Es cierto que Guatemala, Honduras y El Salvador, son miembros del triángulo norte de Centroamérica, la región con la mayor tasa de homicidios en el mundo. Pero en nuestro caso, esta figura hay que matizarla. Tenemos una tasa de homicidios de 49 por cada 100 mil habitantes. Con los últimos acontecimientos, incluyendo la muerte de pilotos del transporte urbano, nuestra clasificación estará subiendo. Sin embargo, no en todas las cabeceras departamentales y regiones del país, los ríos truenan como en la ciudad capital. La falsa idea de que todo lo que sucede en la capital tiene una correspondencia idéntica en toda la república sesga la opinión de muchas personas e instituciones.
Las olas de violencia física no golpean igual en todo el país. Un informe estadístico de la violencia, publicado en el 2007, por Naciones Unidas, evidencia que la tasa de homicidios en los departamentos y municipios con mayor población indígena es menor que en aquellos con mayor población mestiza. En muchos de los municipios de los departamentos de Quiché, Huehuetenango, Alta Verapaz y Totonicapán la tasa de homicidios es extraordinariamente menor, en un 90 por ciento, de lo que tiene la capital y todavía mucho menor de la de otros municipios como San Benito, Petén, Amatitlán, Coatepeque y Morales, Izabal, por ejemplo.

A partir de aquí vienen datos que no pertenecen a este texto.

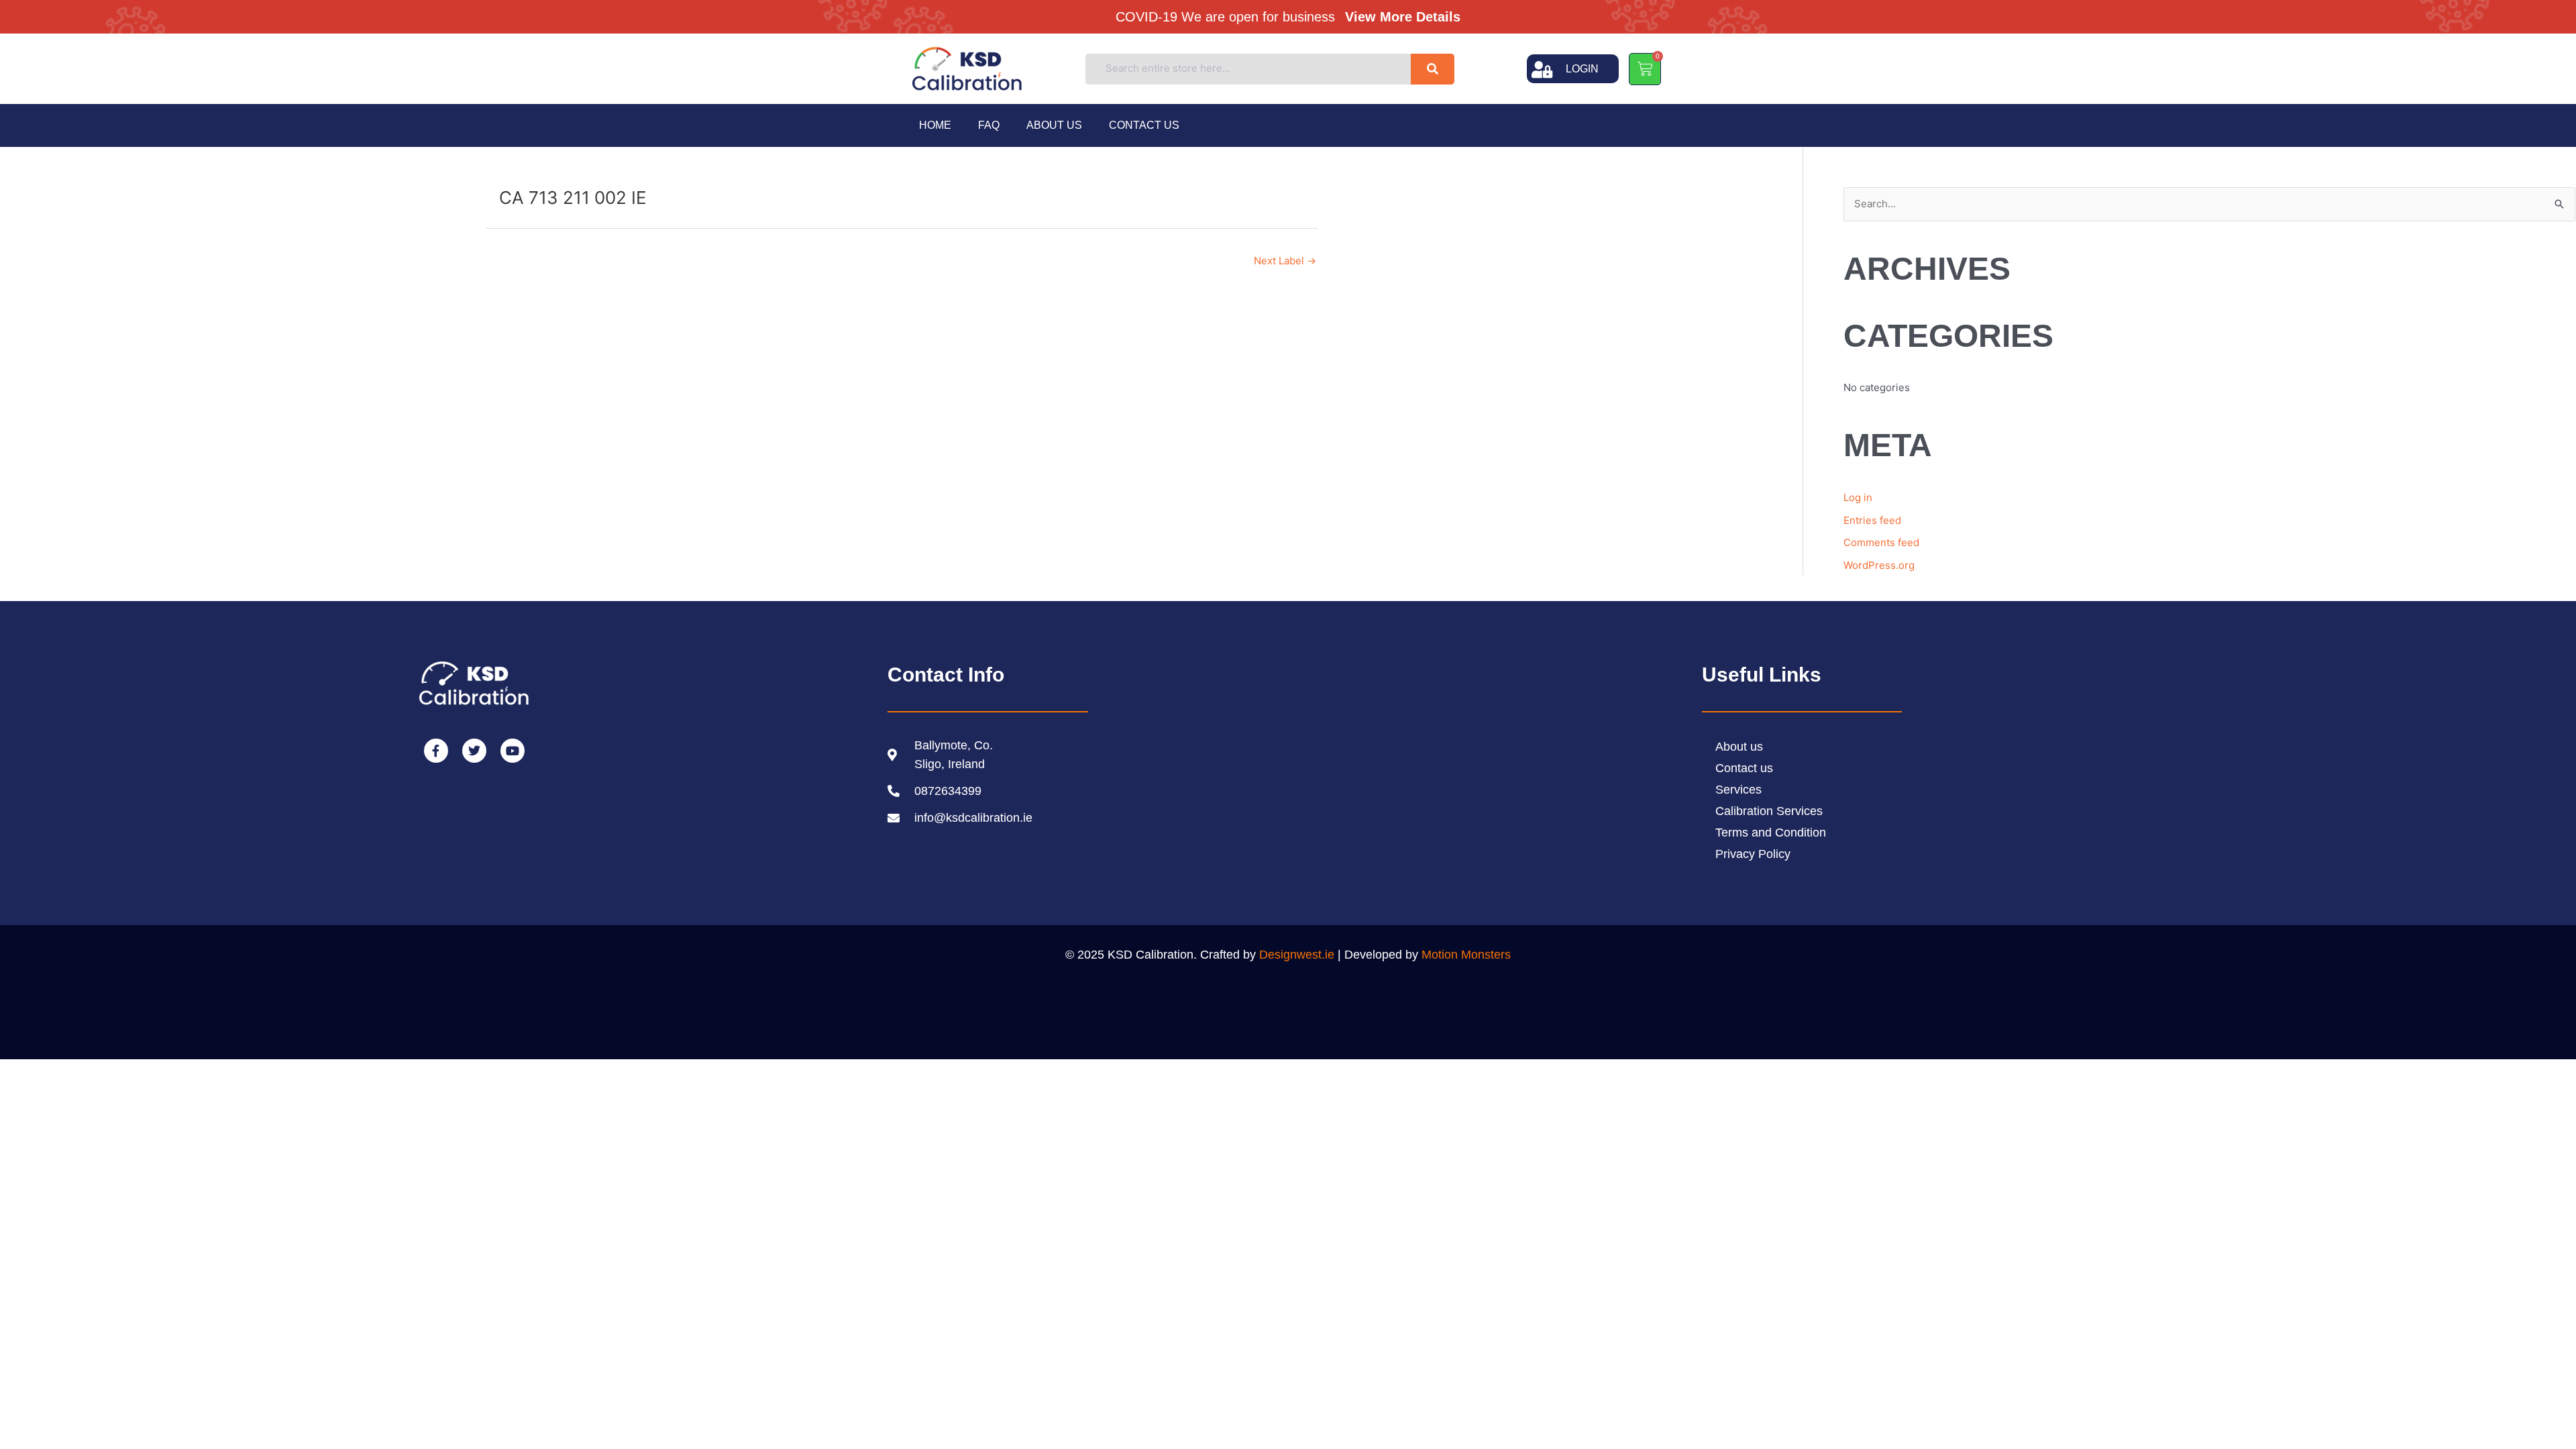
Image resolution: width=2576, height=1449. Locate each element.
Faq (989, 125)
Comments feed (1881, 542)
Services (1738, 789)
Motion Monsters (1466, 954)
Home (935, 125)
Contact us (1144, 125)
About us (1054, 125)
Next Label (1285, 260)
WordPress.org (1879, 565)
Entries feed (1872, 520)
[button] (1293, 16)
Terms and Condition (1770, 832)
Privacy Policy (1752, 854)
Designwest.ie (1296, 954)
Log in (1857, 497)
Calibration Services (1769, 811)
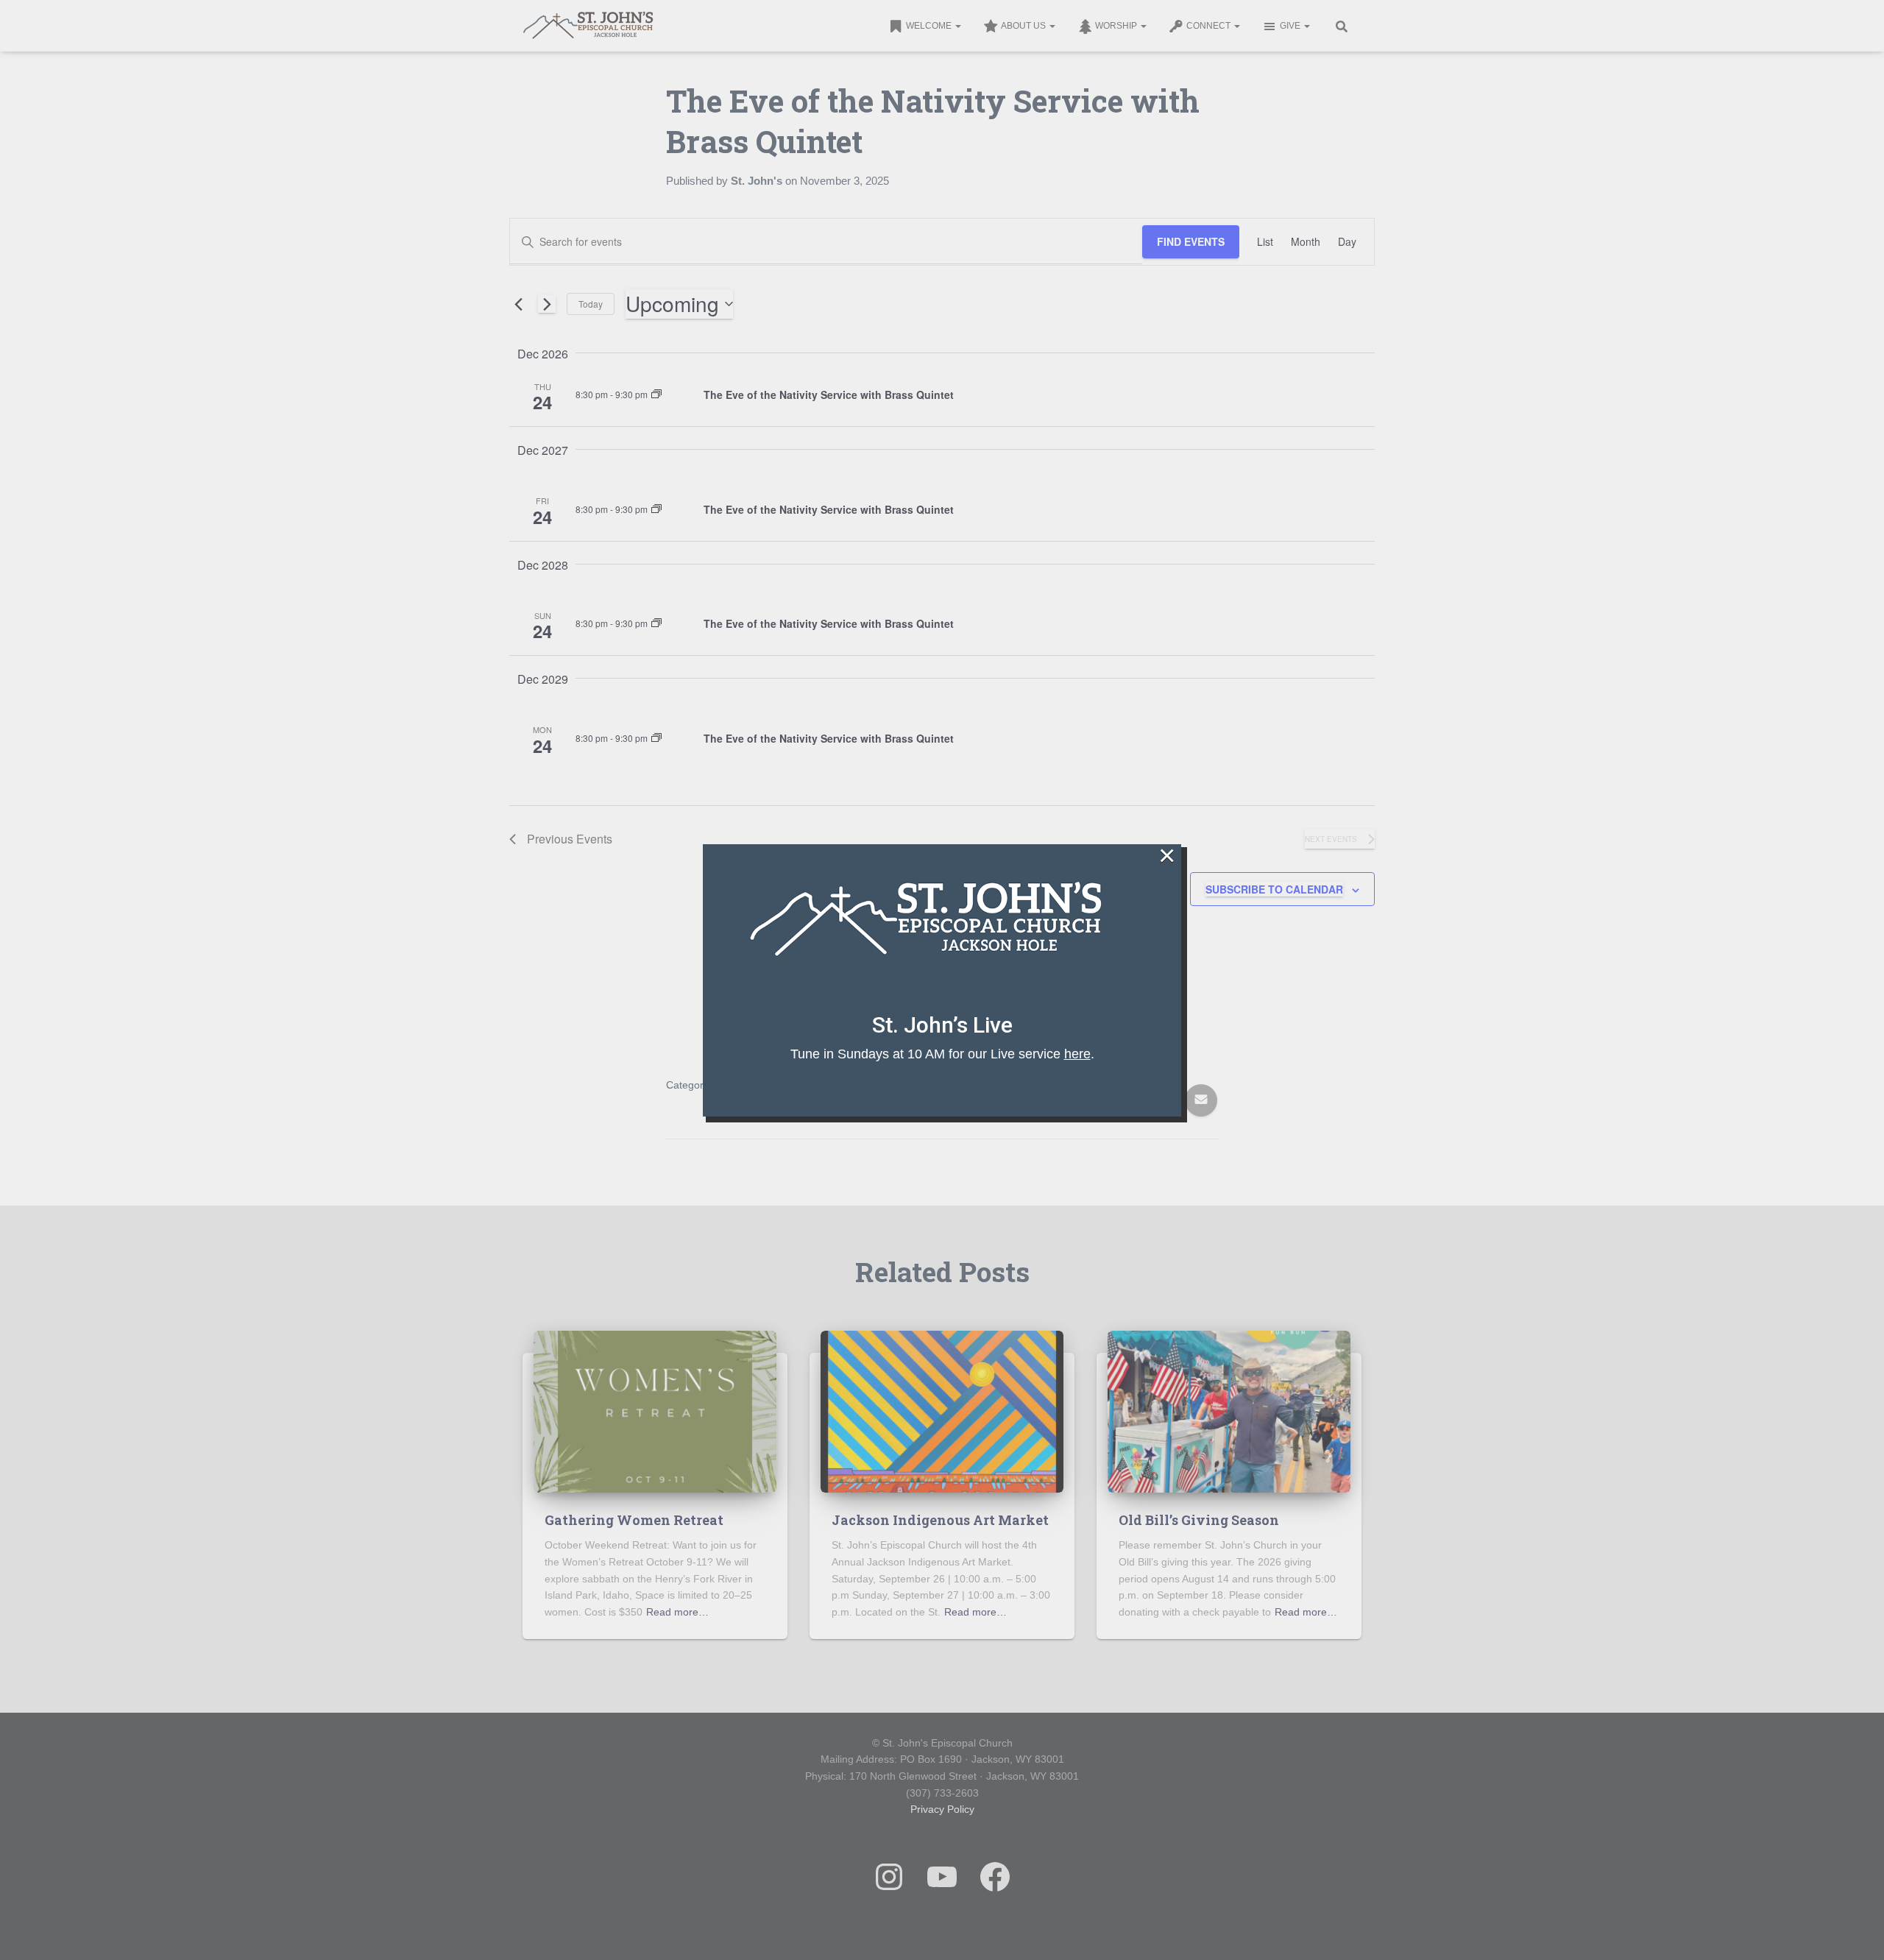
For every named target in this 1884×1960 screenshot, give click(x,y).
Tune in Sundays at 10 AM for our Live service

Habrá que desetiquetarnos, no es toda Guatemala la más violenta, ni los pobres, mucho menos los indígenas, el análisis debe orientarse a los otros, a los que se asocian al narcotráfico, a los espurios partidos políticos, a ciertas elites gobernantes, a los salvajes empresarios del transporte público y a los que trafican con armas aunque sean del Ejército. Las instituciones más serias del país deben liderar el debate sobre la violencia sin artificios, sesgos o engaños.